Kicking this can down the road....more unusual monuments.
Here a little more orderly form of graffiti. The Signpost Forest at Watson Lake, Yukon, Canada at Milepost 613 of the Alaska
Highway.
In 1942 a soldier was ordered to repair a damaged road sign on this part of the original Alaska Highway..then a tote road being built for WWII. The
homesick soldier ad-libbed the mileage to his home town, Danville, Illinois on that repaired sign. Several other people added directions to their
home towns, and the idea has been snowballing ever since. Like Baja's Virgin of the Rocks, the Signpost Forest now takes up a couple of acres, with
huge new panels being constantly added, snaking through the trees.
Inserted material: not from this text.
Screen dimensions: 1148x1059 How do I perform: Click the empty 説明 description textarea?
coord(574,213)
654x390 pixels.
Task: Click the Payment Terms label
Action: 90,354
We've certainly seen some very wild & strange signs. There are street signs,
there are "Welcome To..." signs, there are signatures on dinner plates, there are license plates from around the world - the variety is as broad as
people's imagination. The size of some of the signs is amazing - how on earth do people get a 6x10-foot sign from the German autobahn to Watson
Lake??
For our second trip by the place I painted a metal tray folk-art style showing our motorhome bouncing it's way over the moguls (frost heaves) on the
infamous Alaska Highway. That was in 1991 when there was just over 10,000 signs in the 'Forest' On a trip in 2008, there were over 65,000 and last
time we stopped in summer of 2012 the count was more than 72,000 and growing fast...so it's a long-term fad.